An SRA involves an increase in municipal rates by a certain percentage levied on property within a predefined geographical location.

The additional rate levied on property is used to raise funds for the improvement or upgrading of the area.

Previously known as Central Improvement Districts, SRAs form part of the City of Cape Town’s Integrated Development Plan.

Long-term benefits of the programme include increased property values and enhanced standards of living. The SRA policy statement implemented by the City on 1 July 2011 states that the model is based on international best practice, aiming to prevent the degeneration of cities and towns and the onset of urban decay.

The policy facilitates economic growth and sustainable development of areas to enhance and supplement municipal services already provided by the City.

Ward 79 councillor, Solomon Philander, hosted a straight-talk meeting at his Town Centre offices to address concerns and issues in the shopping hub (“New Dawn for centre”, People’s Post, 22 May).

The meeting was attended by invested stallholders, ward committee members, ratepayers’ association members, taxi and hawkers’ associations, business owners, safety volunteers and department heads and was aimed at providing answers to burning questions and reporting back on progress or lack thereof within the Town Centre.

“We have to look at the condition of the Town Centre and how we can improve the conditions of the Town Centre,” says Philander.

For the most part, the initiative was welcomed by the stakeholders.

Michael Jacobs, Mitchell’s Plain United Residents’ Association deputy chairperson questioned why only the Town Centre was included in the proposal further stating it would limit the fund potential­.

Philander explains that because the majority of the surrounding households are indigent grant recipients, their rates could not be increased.

Philander says they already have commitments from building owners but would be in touch to further discuss the initiative in line with procedure.

This will also see the buildings re-evaluated, as Philander says most of the building owners are paying rates well below the value of the properties. This would also be amended with the increase­.

To have a successful SRA, the officials will need a buy-in from 50% + 1 from the property owners and not business owners who lease the properties as it will affect the owners’ rates.

- **Exercise goal**: Copy out the part of the SRA article above from "For the most" to "not be increased.", word for word.

- **Data rows**:
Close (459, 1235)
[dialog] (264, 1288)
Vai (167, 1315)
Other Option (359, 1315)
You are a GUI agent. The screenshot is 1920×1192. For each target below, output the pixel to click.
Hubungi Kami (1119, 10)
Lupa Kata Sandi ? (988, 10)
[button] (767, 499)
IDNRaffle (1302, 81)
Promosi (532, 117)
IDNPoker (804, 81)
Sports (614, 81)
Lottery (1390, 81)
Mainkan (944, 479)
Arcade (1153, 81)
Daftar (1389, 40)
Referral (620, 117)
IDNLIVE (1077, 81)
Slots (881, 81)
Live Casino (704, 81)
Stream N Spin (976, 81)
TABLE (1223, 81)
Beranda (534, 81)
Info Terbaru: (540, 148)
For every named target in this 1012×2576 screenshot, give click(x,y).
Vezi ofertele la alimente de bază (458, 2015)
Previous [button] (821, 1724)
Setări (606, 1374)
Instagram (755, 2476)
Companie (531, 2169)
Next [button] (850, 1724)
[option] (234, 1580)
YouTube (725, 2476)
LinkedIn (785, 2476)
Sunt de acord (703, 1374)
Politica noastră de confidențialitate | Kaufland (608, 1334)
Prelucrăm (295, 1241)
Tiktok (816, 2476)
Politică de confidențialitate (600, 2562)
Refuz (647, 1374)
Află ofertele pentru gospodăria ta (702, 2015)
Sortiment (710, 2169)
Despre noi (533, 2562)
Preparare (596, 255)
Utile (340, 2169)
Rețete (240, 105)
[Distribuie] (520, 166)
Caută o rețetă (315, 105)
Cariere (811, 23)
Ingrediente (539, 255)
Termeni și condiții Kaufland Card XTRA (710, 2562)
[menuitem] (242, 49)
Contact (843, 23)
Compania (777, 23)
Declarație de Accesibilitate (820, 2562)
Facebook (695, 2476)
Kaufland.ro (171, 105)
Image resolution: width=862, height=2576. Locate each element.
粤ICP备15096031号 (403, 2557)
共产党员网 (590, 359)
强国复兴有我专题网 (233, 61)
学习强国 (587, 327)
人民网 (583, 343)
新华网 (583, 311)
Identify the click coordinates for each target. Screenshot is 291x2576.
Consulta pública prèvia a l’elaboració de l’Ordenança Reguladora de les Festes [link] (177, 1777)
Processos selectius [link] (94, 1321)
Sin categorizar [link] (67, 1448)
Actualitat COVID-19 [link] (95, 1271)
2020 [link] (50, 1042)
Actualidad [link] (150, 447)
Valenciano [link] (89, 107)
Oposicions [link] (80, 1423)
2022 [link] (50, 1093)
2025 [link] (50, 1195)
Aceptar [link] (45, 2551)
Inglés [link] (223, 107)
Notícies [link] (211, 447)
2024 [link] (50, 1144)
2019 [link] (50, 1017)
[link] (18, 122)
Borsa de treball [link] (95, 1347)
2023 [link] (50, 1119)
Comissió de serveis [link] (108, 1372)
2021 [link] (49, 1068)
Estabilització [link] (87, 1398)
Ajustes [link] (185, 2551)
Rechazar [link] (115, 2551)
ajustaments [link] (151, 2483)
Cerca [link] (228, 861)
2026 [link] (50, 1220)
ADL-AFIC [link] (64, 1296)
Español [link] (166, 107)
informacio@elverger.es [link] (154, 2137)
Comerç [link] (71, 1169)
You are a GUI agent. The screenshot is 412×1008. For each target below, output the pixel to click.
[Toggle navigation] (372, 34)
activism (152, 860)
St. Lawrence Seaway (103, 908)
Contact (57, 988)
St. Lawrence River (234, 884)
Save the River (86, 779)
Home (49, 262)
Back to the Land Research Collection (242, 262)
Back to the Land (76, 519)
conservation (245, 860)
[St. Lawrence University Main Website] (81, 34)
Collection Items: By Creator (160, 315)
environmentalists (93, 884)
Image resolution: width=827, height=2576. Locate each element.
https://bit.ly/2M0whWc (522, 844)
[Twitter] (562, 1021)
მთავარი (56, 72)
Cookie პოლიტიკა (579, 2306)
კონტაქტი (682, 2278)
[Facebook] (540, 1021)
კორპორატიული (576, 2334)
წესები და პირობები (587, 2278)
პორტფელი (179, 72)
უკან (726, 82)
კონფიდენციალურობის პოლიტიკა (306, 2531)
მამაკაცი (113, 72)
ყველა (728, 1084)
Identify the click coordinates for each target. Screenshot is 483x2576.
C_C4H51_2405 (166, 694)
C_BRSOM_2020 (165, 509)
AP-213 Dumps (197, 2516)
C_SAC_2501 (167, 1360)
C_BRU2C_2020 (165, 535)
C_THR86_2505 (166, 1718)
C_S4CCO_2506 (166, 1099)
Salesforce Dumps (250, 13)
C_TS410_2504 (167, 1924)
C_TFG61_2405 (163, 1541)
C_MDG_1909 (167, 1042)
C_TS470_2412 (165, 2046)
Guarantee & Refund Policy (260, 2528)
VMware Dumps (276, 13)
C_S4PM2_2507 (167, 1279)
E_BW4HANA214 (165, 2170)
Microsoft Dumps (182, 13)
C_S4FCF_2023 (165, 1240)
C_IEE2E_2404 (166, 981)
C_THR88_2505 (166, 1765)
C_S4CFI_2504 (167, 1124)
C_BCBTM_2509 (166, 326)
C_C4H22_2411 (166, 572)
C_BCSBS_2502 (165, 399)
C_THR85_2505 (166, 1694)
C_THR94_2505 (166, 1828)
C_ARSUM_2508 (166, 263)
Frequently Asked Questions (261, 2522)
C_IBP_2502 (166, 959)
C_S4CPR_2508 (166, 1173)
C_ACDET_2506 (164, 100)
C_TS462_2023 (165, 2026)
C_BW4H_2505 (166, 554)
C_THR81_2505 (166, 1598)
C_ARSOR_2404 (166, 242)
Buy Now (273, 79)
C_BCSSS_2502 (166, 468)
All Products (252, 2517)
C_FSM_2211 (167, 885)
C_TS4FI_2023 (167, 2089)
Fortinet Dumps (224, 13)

- **Solution to this exercise**:
For the most part, the initiative was welcomed by the stakeholders.

Michael Jacobs, Mitchell’s Plain United Residents’ Association deputy chairperson questioned why only the Town Centre was included in the proposal further stating it would limit the fund potential­.

Philander explains that because the majority of the surrounding households are indigent grant recipients, their rates could not be increased.